Читаем Cat's eye полностью

Across the street from it is known territory: Simpsons department store. I know it has a food hall somewhere. In the plate-glass windows there are heaps of bath towels, overstuffed sofas and chairs, sheets in modern prints. I wonder where all this cloth ends up. People cart it away, stuff it into their houses: the nesting instinct. A less attractive concept if you’ve ever seen a nest up close. There must be a limit to how much cloth you can cram into any one house, but of course it’s disposable. You used to buy for quality, things that would last. You kept your clothes until they were part of you, you checked the hemlines, the way the buttons were sewed on, you rubbed the cloth between your finger and thumb. The next windows contain disgruntled mannequins, their pelvises thrust out, their shoulders flung this way and that, making them look like hunchbacked ax murderers. I guess this is the look now: surly aggression. On the sidewalks there are a lot of androgynes, in the flesh, the girls in the black leather jackets and tough boots of boys, crewcuts, ducktails, the boys with the sullen pouty look of those women on the front covers of fashion magazines, their hair gelled into quills. At a distance I can’t tell the difference, though they themselves probably can. They make me feel outmoded.

What are they aiming for? Is each an imitation of the other? Or does it only seem that way to me because they’re all so alarmingly young? Despite their cool poses they wear their cravings on the outside, like the suckers on a squid. They want it all.

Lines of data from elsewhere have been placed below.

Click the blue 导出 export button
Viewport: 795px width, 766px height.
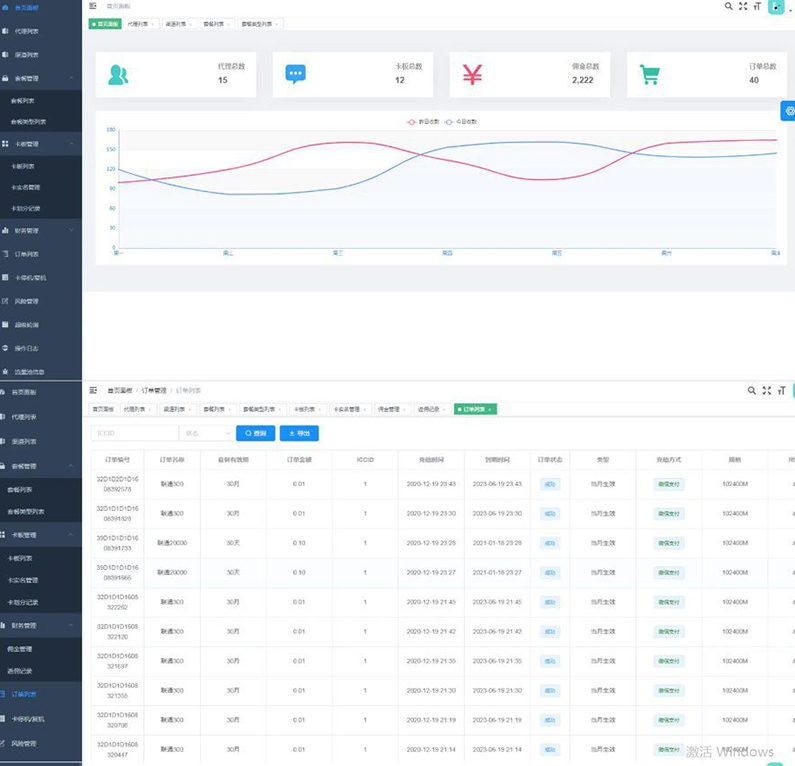pos(298,433)
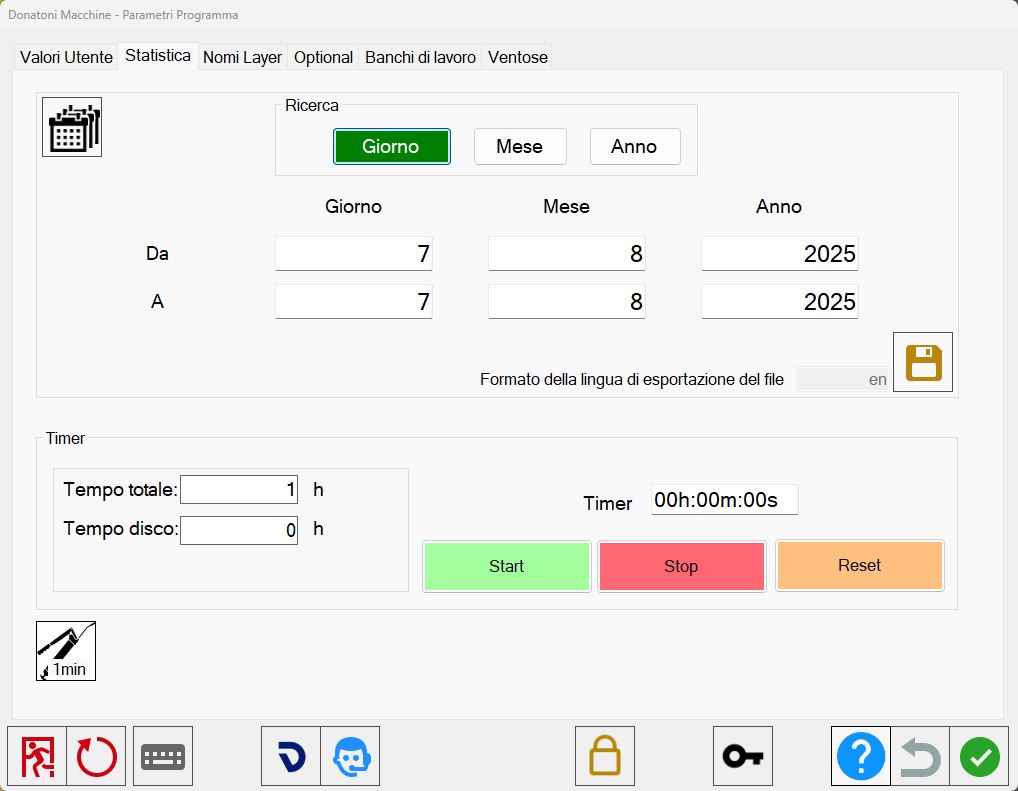Open the Valori Utente tab
This screenshot has width=1018, height=791.
click(x=66, y=57)
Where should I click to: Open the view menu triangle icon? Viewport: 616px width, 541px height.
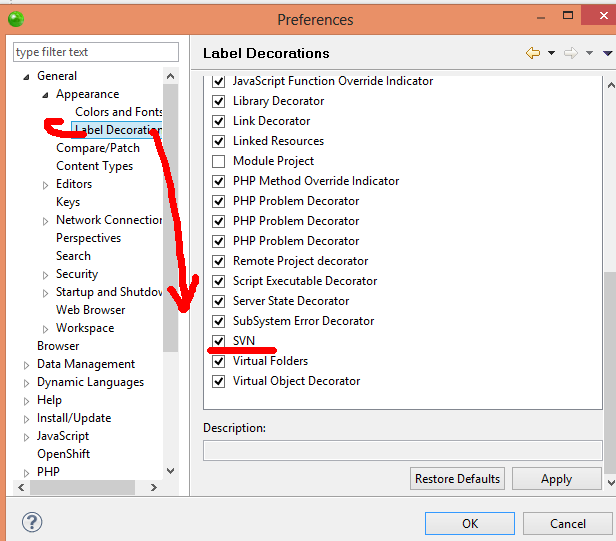606,54
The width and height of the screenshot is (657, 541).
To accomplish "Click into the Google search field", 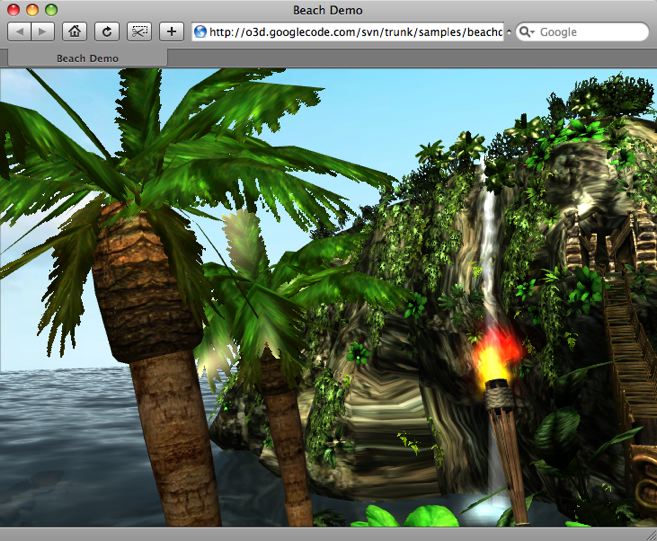I will (590, 32).
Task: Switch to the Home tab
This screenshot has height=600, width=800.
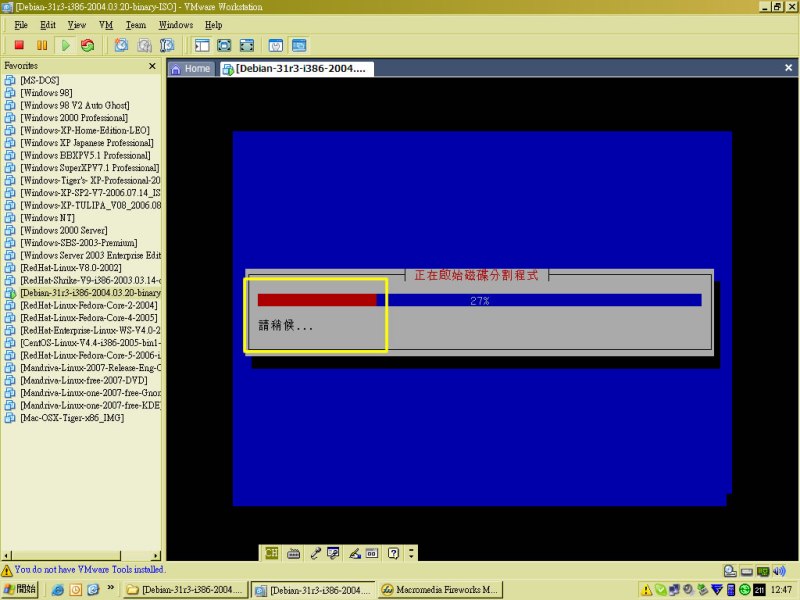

But I suppose that’s what Cordelia and I looked like then, to older people, crossing the street right here with our collars turned up and our eyebrows plucked into sceptical arches, swaggering in our rubber boots and straining for nonchalance, on our way down to Union Station where the trains came in, to put our quarters into the photo machine, four shots in monochrome, wallet-sized. Cordelia with a cigarette in the corner of her mouth, her eyelids half closed, trying for sultry. Ultrasharp. I revolve through the revolving doors into Simpsons, where I become lost immediately. They’ve changed the whole thing over. It used to be sedate wood-rimmed glass counters, with gloves in standard models, appropriate wrist-watches, accent scarves in floral prints. Serious-minded good taste. Now it’s a cosmetic fairground: silver trim, gold pillars, marquee lights, brand-name letters the size of a human head. The air is saturated with the stink of perfumes at war. There are video screens on which flawless complexions turn, preen, sigh through their parted lips, are caressed. On other screens are close-ups of skin pores, before and after, details of regimes for everything, your hands, your neck, your thighs. Your elbows, especially your elbows: aging begins at the elbows and metastasizes. This is religion. Voodoo and spells. I want to believe in it, the creams, the rejuvenating lotions, the transparent unguents in vials that slick on like roll-top glue. “Don’t you know what that junk is made of?”

Ben said once. “Ground-up cock’s combs.” But this doesn’t deter me, I’d use anything if it worked—slug juice, toad spit, eye of newt, anything at all to mummify myself, stop the drip-drip of time, stay more or less the way I am.

But I own enough of this slop already to embalm all of the girls in my high school graduating class, who must need it by now as much as I do. I stop only long enough to allow myself to be sprayed by a girl giving away free squirts of some venomous new perfume. The femme fatale must be back, Veronica Lake slinks again. The stuff smells like grape Kool-Aid. I can’t imagine it seducing anything but a fruit fly.

“You like this?” I say to the girl. They must get lonely, standing here all day in their high heels, spraying strangers.